We fully immerse ourselves in the Carnival experience, particularly through the initiatives of our Power to Make A Difference Programme which brings a different focus to the nature of our involvement and support for Carnival, and for our wider culture.

That’s why you’ll find that in addition to initiatives like the Republic Bank Junior Parade of the Bands and the Republic Bank Exodus Steel Orchestra we seek out programmes that involve elements of education or capacity building like the NCBA’s Mas Academy Programme and the Zebapique Productions Outreach Programme. Both of these programmes engage young people in the art of mas making, thereby ensuring that the tradition is passed on to younger generations.

Culture is something that is so deeply ingrained in our sense of who we are that it is often taken for granted. Bringing a social good focus to cultural activities can add much needed support to an area that is often underfunded and overlooked. It can also lead us to deeper forms of cultural engagement that focus not only on the enjoyment and celebration of culture but also on nurturing and developing traditions in ways that are sustainable and empowering to younger generations.

Of course, we also understand that culture extends well beyond just Carnival and there is also much value to be earned from seeking out and showing support for those elements of a culture that are not quite so large or quite so loud. For example, right now we are preparing for the start of the annual Baal Vikaas Vihaar Festival which allows Primary Schools students from across the country to participate in various folk song and dance competitions. It builds their knowledge, musical talents, confidence and their connection to key elements of our history and culture.

You may have noticed that many of our cultural initiatives focus on youth involvement, which is no accident. Culture, after all, is not built in a few days or in a season; it is something that is engraved in a nation’s heart and soul and more likely than not, it starts from childhood. Getting young people passionate and interested in the preservation and promotion of your culture is not only empowering for them, it is also fundamental to keeping that culture alive and kicking.

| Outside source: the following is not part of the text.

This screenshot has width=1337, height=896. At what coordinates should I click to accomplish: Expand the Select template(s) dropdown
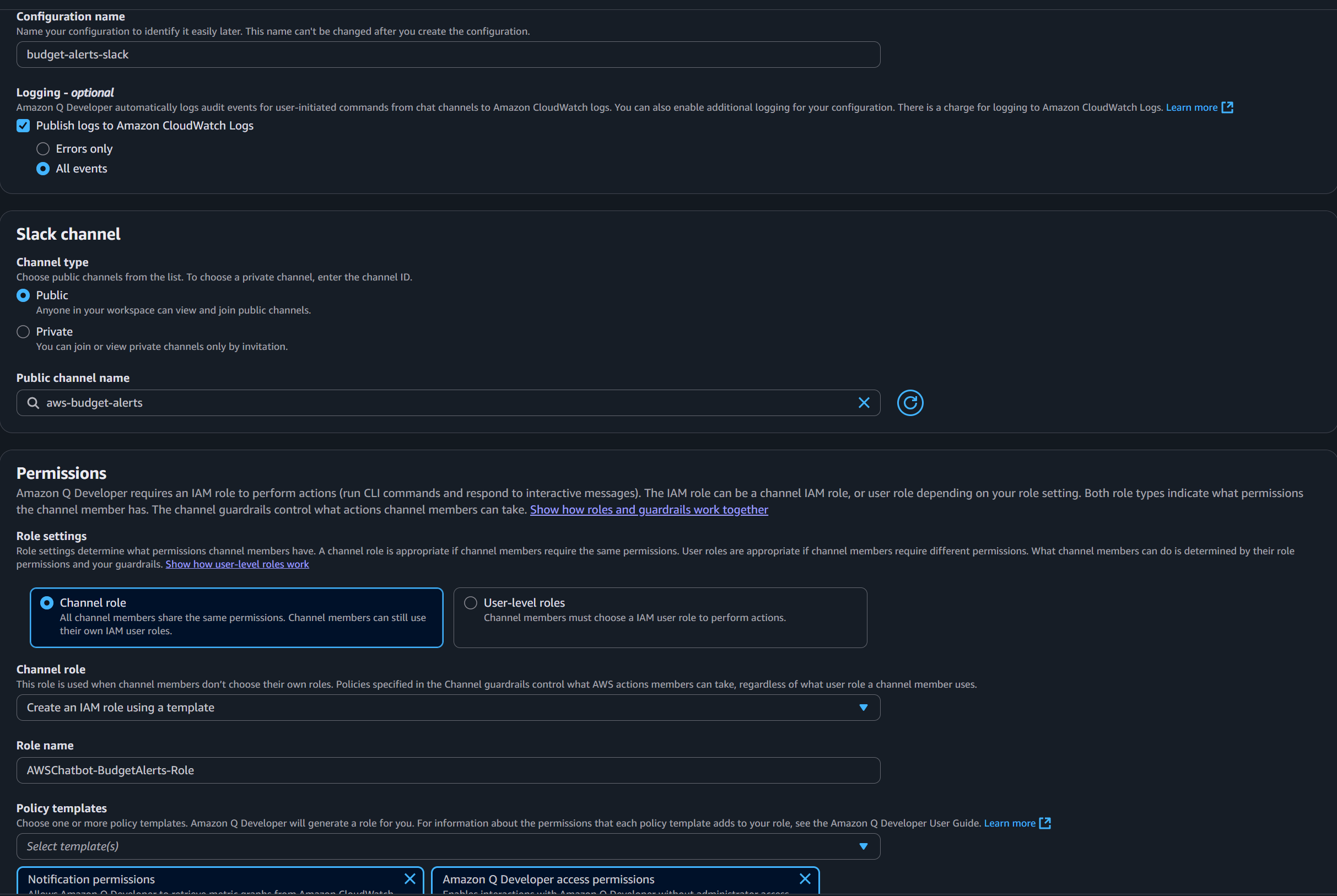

Our experience has taught us that there’s value in supporting cultural initiatives of all shapes and sizes. But perhaps the best thing about culture when it comes to social good, is that it’s an area of interest that is so wide and deep that there are likely to be countless avenues and opportunities to get involved. I have highlighted a few but I would love to hear how you get involved with your culture. For those of you who may be planning on doing good at the individual, organisational or community level, why not add a little culture to the mix?